▶ [Source records]
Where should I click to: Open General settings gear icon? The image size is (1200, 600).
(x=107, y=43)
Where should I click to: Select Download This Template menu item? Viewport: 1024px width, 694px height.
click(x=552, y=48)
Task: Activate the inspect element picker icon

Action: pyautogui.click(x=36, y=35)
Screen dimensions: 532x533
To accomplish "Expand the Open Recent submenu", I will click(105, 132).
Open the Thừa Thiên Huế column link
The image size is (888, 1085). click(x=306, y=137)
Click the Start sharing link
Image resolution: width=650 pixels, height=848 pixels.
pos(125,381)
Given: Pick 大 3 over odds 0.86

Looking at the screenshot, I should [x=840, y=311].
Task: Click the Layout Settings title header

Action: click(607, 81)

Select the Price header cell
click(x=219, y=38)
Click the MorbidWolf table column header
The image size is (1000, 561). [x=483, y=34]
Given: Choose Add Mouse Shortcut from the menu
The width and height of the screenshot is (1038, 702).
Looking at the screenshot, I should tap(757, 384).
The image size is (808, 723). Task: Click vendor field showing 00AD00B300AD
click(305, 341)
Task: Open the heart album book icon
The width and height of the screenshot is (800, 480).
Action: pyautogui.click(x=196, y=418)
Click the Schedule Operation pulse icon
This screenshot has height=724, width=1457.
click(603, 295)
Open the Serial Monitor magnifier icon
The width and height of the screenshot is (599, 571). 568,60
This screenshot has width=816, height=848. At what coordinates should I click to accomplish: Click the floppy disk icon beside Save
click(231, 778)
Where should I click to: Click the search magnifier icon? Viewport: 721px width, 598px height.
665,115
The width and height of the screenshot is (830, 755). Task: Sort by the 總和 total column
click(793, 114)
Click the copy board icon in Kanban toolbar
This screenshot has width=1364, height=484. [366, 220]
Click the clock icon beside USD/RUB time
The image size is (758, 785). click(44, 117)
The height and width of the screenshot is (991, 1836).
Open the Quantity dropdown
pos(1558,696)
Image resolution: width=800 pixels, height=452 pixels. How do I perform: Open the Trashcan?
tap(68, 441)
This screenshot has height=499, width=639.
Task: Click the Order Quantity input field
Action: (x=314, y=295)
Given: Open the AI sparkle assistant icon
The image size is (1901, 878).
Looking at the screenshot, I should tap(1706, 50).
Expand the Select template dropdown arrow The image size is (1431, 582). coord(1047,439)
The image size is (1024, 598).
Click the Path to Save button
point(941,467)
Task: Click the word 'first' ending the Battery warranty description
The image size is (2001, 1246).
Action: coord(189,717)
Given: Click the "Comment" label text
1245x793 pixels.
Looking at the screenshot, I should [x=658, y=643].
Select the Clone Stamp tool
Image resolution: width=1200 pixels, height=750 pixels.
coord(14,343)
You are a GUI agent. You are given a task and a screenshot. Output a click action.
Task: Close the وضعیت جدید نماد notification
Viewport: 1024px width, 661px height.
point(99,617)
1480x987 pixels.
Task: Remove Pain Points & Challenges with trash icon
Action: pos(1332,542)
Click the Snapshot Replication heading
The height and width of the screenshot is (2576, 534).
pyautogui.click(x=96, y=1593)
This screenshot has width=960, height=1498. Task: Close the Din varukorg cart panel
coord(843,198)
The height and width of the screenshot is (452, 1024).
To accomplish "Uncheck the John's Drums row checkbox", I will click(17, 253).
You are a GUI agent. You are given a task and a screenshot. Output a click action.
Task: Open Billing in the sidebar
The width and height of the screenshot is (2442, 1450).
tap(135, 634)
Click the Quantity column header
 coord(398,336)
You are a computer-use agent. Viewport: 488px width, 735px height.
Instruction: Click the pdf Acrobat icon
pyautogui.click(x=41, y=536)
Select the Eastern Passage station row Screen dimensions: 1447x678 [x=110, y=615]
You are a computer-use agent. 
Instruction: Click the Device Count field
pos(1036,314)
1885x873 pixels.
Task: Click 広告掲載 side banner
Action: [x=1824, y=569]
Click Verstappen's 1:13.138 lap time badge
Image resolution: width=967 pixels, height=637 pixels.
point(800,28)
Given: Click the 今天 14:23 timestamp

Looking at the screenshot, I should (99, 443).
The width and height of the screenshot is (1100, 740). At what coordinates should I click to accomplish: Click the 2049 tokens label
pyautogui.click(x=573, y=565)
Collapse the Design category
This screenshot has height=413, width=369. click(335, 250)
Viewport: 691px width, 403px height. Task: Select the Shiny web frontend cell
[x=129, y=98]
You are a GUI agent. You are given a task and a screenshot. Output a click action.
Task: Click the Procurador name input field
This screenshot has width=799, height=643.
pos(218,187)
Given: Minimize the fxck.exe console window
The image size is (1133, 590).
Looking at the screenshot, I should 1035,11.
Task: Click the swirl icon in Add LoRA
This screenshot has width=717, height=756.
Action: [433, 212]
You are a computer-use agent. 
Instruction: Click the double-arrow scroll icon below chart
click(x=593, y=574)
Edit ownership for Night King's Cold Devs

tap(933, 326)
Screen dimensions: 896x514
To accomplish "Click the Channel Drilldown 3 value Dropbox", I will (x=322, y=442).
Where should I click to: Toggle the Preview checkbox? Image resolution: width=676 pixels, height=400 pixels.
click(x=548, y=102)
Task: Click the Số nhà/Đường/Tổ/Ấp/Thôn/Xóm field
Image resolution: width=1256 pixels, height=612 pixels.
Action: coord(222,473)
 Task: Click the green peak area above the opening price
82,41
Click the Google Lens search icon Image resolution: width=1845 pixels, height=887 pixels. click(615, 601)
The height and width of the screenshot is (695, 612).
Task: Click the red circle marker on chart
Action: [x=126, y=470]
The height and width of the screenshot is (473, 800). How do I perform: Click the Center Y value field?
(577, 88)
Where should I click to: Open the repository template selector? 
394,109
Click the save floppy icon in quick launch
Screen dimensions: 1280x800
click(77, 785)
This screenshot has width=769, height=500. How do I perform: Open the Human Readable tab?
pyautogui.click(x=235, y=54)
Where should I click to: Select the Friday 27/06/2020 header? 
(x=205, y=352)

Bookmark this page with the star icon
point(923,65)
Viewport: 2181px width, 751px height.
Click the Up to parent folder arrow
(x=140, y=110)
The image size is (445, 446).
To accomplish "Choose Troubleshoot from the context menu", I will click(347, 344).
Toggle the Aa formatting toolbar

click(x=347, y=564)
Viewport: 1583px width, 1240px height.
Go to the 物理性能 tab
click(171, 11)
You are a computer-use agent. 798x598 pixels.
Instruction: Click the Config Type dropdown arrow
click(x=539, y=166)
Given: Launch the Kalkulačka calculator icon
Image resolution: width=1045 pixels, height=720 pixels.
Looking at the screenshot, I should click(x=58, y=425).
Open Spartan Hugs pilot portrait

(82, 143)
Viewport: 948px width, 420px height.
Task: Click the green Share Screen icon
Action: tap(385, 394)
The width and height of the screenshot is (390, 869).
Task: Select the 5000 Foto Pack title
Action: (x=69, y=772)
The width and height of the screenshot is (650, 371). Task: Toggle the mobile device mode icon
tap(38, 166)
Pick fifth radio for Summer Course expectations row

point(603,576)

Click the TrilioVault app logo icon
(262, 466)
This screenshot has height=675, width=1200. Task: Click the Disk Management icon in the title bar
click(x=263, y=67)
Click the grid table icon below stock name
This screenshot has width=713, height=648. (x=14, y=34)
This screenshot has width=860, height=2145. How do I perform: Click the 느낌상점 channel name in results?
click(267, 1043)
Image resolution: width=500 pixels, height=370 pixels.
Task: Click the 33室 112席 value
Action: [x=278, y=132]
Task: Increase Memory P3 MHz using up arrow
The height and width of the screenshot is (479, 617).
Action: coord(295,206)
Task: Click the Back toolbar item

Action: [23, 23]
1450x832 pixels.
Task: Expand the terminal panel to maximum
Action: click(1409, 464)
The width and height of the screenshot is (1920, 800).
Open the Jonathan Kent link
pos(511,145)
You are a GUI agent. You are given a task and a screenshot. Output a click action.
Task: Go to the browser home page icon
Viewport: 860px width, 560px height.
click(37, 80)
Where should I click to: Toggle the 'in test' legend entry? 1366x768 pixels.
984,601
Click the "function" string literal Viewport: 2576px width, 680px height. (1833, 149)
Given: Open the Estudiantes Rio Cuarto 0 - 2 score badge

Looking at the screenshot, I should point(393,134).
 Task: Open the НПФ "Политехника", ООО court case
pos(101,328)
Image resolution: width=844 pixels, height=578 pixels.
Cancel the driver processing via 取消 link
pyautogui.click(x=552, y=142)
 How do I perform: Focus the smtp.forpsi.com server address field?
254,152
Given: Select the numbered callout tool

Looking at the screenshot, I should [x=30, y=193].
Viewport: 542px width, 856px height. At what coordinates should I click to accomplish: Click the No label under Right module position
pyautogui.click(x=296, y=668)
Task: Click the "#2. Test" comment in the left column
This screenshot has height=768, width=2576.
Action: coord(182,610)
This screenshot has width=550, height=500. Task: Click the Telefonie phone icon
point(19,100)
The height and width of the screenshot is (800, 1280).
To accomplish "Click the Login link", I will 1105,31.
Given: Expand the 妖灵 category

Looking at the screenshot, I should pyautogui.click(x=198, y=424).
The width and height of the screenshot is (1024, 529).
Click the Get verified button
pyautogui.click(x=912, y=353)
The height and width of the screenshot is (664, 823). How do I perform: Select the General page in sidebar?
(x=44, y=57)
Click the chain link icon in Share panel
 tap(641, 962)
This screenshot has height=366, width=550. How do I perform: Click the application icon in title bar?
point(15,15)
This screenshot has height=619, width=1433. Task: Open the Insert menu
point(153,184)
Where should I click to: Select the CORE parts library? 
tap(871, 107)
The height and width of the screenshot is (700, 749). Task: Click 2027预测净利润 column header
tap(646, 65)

▶ [Required work] Nothing but the lines from the line with "The height and width of the screenshot is (664, 823)." to the last line of the listing above should appear; please retype them exactly, both ends included.

▶ [Your solution]
The height and width of the screenshot is (664, 823). How do I perform: Select the General page in sidebar?
(x=44, y=57)
Click the chain link icon in Share panel
 tap(641, 962)
This screenshot has height=366, width=550. How do I perform: Click the application icon in title bar?
point(15,15)
This screenshot has height=619, width=1433. Task: Open the Insert menu
point(153,184)
Where should I click to: Select the CORE parts library? 
tap(871, 107)
The height and width of the screenshot is (700, 749). Task: Click 2027预测净利润 column header
tap(646, 65)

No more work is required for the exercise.